Item position listing:

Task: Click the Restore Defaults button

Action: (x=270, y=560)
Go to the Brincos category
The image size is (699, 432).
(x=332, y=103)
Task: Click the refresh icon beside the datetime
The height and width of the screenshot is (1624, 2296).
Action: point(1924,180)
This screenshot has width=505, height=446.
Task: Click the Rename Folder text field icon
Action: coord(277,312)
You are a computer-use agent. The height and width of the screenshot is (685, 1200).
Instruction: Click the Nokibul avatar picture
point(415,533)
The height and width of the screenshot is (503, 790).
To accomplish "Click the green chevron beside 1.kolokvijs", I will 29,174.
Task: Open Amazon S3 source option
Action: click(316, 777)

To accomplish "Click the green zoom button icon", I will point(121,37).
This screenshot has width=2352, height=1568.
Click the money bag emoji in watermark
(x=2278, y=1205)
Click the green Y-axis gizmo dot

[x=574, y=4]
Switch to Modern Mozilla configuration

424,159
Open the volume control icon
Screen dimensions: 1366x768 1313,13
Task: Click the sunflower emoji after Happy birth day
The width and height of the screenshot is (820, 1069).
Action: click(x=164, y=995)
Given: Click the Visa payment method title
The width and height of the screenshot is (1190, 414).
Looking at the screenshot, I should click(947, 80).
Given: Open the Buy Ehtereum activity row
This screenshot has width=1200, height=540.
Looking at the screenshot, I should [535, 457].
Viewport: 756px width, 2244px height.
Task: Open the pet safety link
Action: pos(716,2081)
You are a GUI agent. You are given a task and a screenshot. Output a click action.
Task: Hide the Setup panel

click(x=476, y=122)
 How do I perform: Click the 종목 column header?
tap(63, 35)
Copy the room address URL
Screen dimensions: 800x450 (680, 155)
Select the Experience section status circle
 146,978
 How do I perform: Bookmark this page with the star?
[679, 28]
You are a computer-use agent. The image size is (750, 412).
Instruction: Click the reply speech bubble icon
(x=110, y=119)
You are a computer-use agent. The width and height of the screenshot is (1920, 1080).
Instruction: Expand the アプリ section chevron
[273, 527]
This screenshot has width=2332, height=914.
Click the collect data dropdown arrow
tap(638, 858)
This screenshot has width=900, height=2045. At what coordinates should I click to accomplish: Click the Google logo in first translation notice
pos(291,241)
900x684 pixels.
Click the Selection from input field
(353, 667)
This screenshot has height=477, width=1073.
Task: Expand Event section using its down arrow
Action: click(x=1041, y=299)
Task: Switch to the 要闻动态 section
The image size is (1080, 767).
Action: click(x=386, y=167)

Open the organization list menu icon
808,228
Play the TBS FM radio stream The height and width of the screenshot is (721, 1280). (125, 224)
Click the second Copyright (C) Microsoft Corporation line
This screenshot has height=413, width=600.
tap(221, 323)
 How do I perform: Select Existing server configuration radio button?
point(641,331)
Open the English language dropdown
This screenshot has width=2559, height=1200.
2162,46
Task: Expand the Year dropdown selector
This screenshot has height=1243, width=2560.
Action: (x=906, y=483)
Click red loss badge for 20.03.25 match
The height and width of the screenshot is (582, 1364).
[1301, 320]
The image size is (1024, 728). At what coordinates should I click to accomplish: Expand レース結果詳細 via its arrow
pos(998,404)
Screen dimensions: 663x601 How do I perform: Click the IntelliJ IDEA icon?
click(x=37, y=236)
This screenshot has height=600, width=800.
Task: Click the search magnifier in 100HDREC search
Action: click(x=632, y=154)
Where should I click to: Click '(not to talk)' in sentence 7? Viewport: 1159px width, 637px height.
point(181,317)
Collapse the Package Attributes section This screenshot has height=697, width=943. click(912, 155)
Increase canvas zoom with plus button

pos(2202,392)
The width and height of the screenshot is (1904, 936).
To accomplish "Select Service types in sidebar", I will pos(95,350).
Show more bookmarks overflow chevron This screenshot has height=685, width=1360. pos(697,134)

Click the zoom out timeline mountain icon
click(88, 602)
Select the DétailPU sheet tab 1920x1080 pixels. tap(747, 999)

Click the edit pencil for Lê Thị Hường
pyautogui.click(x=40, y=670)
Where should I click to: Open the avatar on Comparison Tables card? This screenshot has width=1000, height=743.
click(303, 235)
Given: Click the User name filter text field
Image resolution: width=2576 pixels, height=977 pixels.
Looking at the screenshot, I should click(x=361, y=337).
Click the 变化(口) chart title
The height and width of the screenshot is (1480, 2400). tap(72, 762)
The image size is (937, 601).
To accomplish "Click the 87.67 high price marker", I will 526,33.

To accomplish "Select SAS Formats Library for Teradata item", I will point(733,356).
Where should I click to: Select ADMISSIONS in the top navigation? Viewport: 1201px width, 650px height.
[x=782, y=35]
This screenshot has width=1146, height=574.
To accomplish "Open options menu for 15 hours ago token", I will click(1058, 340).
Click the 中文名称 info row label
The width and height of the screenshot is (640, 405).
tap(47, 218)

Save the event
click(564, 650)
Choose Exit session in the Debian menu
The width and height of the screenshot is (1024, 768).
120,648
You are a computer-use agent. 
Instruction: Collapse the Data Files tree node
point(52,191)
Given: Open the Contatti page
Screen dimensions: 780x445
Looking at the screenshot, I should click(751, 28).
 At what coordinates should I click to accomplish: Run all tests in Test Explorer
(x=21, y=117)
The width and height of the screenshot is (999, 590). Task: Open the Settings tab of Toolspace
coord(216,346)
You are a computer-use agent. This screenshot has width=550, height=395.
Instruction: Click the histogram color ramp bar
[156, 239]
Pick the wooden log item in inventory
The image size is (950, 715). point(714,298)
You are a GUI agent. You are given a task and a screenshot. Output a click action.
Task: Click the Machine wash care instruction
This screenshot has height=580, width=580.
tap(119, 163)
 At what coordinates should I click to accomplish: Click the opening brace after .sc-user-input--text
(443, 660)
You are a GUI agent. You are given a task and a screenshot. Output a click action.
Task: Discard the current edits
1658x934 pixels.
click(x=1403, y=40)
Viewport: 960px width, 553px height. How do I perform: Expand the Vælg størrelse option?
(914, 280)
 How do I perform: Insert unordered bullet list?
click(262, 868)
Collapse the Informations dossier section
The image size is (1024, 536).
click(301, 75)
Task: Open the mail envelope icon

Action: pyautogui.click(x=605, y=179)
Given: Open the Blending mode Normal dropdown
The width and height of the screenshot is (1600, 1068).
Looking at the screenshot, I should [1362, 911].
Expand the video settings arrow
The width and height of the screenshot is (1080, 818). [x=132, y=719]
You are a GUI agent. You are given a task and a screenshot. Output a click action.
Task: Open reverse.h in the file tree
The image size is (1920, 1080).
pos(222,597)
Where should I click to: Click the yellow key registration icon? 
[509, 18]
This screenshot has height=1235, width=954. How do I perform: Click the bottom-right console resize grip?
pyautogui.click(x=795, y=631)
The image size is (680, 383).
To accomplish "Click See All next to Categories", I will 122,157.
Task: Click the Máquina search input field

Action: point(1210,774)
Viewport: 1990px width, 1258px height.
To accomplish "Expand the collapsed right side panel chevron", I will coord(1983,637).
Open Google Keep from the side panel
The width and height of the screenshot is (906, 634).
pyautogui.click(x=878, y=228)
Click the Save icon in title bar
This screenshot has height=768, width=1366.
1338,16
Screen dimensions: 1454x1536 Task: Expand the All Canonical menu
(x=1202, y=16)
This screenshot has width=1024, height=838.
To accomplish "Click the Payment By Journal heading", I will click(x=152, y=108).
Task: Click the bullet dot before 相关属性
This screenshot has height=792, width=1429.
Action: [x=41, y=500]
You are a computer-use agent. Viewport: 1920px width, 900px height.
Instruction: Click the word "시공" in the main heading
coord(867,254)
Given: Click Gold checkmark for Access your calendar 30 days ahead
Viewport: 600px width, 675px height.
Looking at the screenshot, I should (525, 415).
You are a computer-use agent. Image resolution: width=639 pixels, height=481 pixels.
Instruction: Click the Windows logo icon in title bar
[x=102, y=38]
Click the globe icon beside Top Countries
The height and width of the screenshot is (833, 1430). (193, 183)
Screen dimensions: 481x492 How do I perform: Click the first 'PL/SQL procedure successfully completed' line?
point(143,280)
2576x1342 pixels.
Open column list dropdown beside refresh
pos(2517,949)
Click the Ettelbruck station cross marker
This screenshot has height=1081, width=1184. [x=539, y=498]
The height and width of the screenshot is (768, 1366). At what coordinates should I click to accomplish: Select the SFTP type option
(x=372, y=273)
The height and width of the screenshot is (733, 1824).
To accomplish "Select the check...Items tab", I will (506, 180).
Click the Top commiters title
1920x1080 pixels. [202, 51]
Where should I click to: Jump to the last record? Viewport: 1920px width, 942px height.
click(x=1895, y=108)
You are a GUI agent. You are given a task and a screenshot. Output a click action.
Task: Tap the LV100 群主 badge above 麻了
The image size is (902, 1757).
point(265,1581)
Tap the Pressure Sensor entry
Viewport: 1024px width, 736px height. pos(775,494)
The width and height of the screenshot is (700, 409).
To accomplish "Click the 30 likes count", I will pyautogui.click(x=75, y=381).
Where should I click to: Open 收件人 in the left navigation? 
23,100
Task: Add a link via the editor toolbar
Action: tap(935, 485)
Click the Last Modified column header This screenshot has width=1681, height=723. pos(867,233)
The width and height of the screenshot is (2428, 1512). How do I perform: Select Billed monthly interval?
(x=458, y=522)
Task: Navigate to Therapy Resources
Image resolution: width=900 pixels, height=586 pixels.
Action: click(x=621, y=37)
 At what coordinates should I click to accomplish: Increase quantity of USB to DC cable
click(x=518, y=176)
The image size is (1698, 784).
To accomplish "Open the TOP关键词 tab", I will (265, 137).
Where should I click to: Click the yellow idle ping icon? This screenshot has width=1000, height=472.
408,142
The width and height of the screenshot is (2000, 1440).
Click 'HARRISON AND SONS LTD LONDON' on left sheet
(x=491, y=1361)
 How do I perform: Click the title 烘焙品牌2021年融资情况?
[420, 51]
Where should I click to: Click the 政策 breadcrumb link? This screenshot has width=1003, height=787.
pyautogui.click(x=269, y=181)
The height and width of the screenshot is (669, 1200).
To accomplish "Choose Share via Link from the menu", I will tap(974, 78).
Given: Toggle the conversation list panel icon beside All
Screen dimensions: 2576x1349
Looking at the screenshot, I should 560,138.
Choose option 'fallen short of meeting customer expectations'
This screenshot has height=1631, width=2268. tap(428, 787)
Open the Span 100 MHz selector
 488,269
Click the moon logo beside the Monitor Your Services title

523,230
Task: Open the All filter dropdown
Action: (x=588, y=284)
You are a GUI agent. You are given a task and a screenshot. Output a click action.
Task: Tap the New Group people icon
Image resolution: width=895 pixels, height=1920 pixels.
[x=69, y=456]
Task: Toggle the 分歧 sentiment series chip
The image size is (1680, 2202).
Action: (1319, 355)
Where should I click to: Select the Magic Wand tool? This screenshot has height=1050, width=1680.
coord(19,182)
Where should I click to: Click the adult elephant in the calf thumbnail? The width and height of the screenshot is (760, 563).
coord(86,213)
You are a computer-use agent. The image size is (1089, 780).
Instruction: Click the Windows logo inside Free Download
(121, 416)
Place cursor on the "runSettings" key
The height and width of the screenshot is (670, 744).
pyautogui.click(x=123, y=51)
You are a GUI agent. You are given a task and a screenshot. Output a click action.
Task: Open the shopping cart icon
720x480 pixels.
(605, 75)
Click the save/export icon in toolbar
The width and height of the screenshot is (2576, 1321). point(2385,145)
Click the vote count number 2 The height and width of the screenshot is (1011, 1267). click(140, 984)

• EXERCISE DIRECTIONS
Could you put the lines of the listing above, starting at the one containing "This screenshot has width=900, height=2045." and ending at the one containing "click(88, 602)", into a Markdown table with a "No." column for the row number and a "Line" column for the text? Leave out blank lines and include nothing else.

• EXERCISE RESULT
| No. | Line |
|---|---|
| 1 | This screenshot has width=900, height=2045. At what coordinates should I click to accomplish: Click the Google logo in first translation notice |
| 2 | pos(291,241) |
| 3 | 900x684 pixels. |
| 4 | Click the Selection from input field |
| 5 | (353, 667) |
| 6 | This screenshot has height=477, width=1073. |
| 7 | Task: Expand Event section using its down arrow |
| 8 | Action: click(x=1041, y=299) |
| 9 | Task: Switch to the 要闻动态 section |
| 10 | The image size is (1080, 767). |
| 11 | Action: click(x=386, y=167) |
| 12 | Open the organization list menu icon |
| 13 | 808,228 |
| 14 | Play the TBS FM radio stream The height and width of the screenshot is (721, 1280). (125, 224) |
| 15 | Click the second Copyright (C) Microsoft Corporation line |
| 16 | This screenshot has height=413, width=600. |
| 17 | tap(221, 323) |
| 18 |  How do I perform: Select Existing server configuration radio button? |
| 19 | point(641,331) |
| 20 | Open the English language dropdown |
| 21 | This screenshot has width=2559, height=1200. |
| 22 | 2162,46 |
| 23 | Task: Expand the Year dropdown selector |
| 24 | This screenshot has height=1243, width=2560. |
| 25 | Action: (x=906, y=483) |
| 26 | Click red loss badge for 20.03.25 match |
| 27 | The height and width of the screenshot is (582, 1364). |
| 28 | [1301, 320] |
| 29 | The image size is (1024, 728). At what coordinates should I click to accomplish: Expand レース結果詳細 via its arrow |
| 30 | pos(998,404) |
| 31 | Screen dimensions: 663x601 How do I perform: Click the IntelliJ IDEA icon? |
| 32 | click(x=37, y=236) |
| 33 | This screenshot has height=600, width=800. |
| 34 | Task: Click the search magnifier in 100HDREC search |
| 35 | Action: click(x=632, y=154) |
| 36 | Where should I click to: Click '(not to talk)' in sentence 7? Viewport: 1159px width, 637px height. |
| 37 | point(181,317) |
| 38 | Collapse the Package Attributes section This screenshot has height=697, width=943. click(912, 155) |
| 39 | Increase canvas zoom with plus button |
| 40 | pos(2202,392) |
| 41 | The width and height of the screenshot is (1904, 936). |
| 42 | To accomplish "Select Service types in sidebar", I will pos(95,350). |
| 43 | Show more bookmarks overflow chevron This screenshot has height=685, width=1360. pos(697,134) |
| 44 | Click the zoom out timeline mountain icon |
| 45 | click(88, 602) |